Prior/Concurrent Therapy:

Biologic therapy:

  • No prior autologous transplantation

Chemotherapy:

  • At least 4 weeks since prior chemotherapy

Endocrine therapy:

  • Not specified

Radiotherapy:

  • At least 4 weeks since prior radiotherapy

Surgery:

  • At least 4 weeks since prior surgery

Patient Characteristics:

Age:

  • Under 70

Performance status:

  • Not specified

Life expectancy:

  • Not specified

Hematopoietic:

  • Granulocyte count at least 500/mm3*
  • Platelet count at least 50,000/mm3*

 [Note: *Unless attributable to disease]

Hepatic:

  • Bilirubin no greater than 3 times upper limit of normal (ULN)*
  • AST no greater than 3 times ULN*

 [Note: *Unless attributable to disease]

Renal:

  • Creatinine clearance at least 40 mL/min, unless attributable to disease

Cardiovascular:

  • LVEF at least 30% by MUGA

Pulmonary:

  • DLCO greater than 40%
  • No symptomatic pulmonary disease

Other:

  • Not pregnant or nursing
  • Negative pregnancy test
  • Fertile patients must use effective contraception
  • HIV negative
  • No uncontrolled diabetes mellitus
  • No active serious infection
  • No known hypersensitivity to E. coli-derived products

Expected Enrollment

45

A maximum of 45 patients will be accrued for this study.

Outcomes

Primary Outcome(s)

Treatment-related mortality within the first 6 months post-transplant

Secondary Outcome(s)

Complete response at 1 year
Percentage of patients achieving complete donor chimerism or mixed donor chimerism at day 90 post-transplant
Disease control

Outline

This is a multicenter study.

Patients receive fludarabine IV over 30 minutes on days -7 to -3 and cyclophosphamide IV over 1 to 2 hours on days -5 to -3. Patients undergo allogeneic peripheral blood stem cell transplantation on days 0-1. Patients then receive filgrastim (G-CSF) subcutaneously daily beginning on day 5 and continuing until blood counts recover.

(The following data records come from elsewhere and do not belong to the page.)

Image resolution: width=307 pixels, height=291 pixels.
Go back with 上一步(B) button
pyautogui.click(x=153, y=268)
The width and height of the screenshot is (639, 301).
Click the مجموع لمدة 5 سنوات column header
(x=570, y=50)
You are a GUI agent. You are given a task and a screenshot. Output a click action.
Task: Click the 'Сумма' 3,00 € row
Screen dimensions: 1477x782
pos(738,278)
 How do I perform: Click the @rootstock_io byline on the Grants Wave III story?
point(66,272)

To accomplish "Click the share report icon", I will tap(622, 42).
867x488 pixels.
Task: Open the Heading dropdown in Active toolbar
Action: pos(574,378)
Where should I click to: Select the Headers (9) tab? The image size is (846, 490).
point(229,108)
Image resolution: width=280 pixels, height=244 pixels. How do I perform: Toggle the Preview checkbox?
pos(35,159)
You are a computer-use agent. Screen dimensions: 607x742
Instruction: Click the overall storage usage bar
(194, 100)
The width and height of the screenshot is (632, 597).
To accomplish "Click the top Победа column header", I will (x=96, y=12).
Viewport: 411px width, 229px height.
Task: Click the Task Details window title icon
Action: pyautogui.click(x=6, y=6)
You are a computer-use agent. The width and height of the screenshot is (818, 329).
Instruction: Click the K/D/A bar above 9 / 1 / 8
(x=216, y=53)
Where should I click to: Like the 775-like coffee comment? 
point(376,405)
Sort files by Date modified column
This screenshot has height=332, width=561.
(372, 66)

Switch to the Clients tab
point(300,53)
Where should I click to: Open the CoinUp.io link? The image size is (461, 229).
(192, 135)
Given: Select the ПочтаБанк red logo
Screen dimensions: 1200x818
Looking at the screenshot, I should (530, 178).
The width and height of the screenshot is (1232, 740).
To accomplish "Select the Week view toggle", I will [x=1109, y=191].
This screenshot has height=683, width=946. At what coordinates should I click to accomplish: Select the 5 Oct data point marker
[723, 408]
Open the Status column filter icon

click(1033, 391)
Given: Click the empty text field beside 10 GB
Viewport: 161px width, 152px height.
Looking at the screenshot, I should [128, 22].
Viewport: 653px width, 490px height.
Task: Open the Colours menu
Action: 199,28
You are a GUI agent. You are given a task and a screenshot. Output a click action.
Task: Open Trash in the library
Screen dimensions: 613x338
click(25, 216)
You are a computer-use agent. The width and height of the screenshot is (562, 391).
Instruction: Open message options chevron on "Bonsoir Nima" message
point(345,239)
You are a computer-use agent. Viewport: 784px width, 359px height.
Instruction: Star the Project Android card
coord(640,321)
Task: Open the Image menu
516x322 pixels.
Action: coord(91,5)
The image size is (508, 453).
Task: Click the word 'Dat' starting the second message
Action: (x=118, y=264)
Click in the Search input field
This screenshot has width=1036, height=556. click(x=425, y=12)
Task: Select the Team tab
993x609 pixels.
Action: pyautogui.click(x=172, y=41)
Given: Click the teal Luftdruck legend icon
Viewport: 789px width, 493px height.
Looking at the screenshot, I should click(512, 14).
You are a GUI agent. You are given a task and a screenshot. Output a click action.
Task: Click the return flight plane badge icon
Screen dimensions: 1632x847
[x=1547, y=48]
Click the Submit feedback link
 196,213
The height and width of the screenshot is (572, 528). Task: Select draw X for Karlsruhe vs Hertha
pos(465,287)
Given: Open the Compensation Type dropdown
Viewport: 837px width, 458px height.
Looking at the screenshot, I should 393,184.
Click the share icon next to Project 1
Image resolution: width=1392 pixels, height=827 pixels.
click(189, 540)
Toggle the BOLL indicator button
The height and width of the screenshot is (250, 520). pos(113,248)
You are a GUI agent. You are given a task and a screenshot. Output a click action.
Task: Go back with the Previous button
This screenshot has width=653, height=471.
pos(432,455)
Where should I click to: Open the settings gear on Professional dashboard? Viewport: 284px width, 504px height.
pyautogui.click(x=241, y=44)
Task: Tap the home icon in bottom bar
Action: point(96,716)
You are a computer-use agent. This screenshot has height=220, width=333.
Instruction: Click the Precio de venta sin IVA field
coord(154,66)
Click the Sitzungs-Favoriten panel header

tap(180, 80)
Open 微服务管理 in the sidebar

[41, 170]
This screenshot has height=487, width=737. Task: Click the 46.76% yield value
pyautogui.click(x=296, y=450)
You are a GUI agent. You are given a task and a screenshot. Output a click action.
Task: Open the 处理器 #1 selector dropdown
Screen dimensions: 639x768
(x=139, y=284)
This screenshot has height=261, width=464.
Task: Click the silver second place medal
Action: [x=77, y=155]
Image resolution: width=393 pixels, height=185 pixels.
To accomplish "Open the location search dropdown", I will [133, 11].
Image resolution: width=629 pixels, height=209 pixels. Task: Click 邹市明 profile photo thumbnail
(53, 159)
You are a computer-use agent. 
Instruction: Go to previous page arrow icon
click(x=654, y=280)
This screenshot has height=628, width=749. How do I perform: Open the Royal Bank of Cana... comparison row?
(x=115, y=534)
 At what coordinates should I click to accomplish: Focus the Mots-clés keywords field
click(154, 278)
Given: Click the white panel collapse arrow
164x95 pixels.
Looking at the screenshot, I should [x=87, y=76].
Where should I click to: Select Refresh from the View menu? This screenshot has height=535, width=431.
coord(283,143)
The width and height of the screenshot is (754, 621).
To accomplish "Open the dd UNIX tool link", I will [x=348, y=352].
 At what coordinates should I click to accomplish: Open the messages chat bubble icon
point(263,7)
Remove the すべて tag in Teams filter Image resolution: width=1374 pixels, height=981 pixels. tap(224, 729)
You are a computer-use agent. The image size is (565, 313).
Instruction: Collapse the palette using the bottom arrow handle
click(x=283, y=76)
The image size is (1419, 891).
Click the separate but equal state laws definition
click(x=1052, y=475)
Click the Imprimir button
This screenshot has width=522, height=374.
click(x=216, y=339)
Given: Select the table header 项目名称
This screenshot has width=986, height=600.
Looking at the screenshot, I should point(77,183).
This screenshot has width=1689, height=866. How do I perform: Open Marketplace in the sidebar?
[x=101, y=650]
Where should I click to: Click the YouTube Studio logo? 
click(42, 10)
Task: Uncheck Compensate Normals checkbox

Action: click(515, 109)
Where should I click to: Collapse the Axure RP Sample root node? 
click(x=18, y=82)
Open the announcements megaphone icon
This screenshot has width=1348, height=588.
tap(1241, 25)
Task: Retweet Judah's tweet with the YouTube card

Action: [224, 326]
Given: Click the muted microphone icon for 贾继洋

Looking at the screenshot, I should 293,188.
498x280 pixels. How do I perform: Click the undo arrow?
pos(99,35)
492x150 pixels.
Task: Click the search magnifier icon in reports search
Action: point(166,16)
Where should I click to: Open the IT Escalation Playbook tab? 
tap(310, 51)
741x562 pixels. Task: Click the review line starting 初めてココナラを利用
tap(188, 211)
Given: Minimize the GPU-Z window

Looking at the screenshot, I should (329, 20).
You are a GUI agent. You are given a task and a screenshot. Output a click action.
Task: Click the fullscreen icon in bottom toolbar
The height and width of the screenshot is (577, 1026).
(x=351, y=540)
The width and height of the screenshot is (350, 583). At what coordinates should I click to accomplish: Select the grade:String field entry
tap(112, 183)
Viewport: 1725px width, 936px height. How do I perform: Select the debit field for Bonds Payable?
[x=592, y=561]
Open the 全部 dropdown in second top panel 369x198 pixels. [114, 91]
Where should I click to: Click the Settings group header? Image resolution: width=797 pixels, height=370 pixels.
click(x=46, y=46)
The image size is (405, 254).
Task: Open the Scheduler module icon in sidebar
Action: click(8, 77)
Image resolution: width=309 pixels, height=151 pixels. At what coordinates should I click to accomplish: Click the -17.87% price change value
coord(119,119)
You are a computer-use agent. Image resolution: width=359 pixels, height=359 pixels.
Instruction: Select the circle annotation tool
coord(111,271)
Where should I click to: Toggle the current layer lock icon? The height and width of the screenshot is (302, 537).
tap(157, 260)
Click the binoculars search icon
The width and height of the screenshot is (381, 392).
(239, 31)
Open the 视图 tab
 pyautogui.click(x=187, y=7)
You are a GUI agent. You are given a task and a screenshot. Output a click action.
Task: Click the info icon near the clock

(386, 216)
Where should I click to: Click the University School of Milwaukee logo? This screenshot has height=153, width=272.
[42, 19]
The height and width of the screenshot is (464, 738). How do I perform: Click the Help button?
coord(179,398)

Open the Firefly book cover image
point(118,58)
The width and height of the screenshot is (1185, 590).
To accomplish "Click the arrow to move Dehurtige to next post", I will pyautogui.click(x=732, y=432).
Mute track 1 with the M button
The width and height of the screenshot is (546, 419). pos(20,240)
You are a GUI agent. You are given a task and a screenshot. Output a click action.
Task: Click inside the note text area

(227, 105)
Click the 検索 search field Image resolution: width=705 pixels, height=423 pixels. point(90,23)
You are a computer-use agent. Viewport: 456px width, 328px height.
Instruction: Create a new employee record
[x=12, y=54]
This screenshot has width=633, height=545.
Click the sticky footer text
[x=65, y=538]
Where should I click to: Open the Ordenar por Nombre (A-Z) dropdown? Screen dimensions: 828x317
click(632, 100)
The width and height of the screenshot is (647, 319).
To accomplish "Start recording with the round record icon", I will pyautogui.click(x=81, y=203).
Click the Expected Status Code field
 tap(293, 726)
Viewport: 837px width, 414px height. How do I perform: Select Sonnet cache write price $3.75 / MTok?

Patients with no signs of active graft-versus host disease and stable or progressive disease receive donor lymphocytes IV over 2 hours beginning after day 120. Patients may receive a total of 3 infusions at least 8 weeks apart if disease remains stable or progressive.

Patients are followed every 3 months for 2 years and then every 6 months for 5 years.

Published Results

Shea TC, Johnston J, Walsh W, et al.: Reduced intensity allogeneic transplantation provides high disease-free and overall survival in patients (pts) with advanced indolent NHL and CLL: CALGB 109901. [Abstract] Blood 110 (11): A-486, 2007.

Trial Contact Information

Trial Lead Organizations

Cancer and Leukemia Group B

Thomas Shea, MD, Protocol chair
Ph: 919-966-7746
Email: sheaT@med.unc.edu

Registry Information
Official Title Minimal Ablation and Cellular Immune Therapy of Chronic Lymphocytic Leukemia, Prolymphocytic Leukemia, Low-Grade Non-Hodgkin's Lymphoma, and Mantle Cell Lymphoma with Allogeneic Donor Stem Cells
Trial Start Date 2001-02-05
Registered in ClinicalTrials.gov NCT00006252
Date Submitted to PDQ 2000-07-19
Information Last Verified 2006-05-18
NCI Grant/Contract Number CA31946

Note: The purpose of most clinical trials listed in this database is to test new cancer treatments, or new methods of diagnosing, screening, or preventing cancer. Because all potentially harmful side effects are not known before a trial is conducted, dose and schedule modifications may be required for participants if they develop side effects from the treatment or test. The therapy or test described in this clinical trial is intended for use by clinical oncologists in carefully structured settings, and may not prove to be more effective than standard treatment. A responsible investigator associated with this clinical trial should be consulted before using this protocol.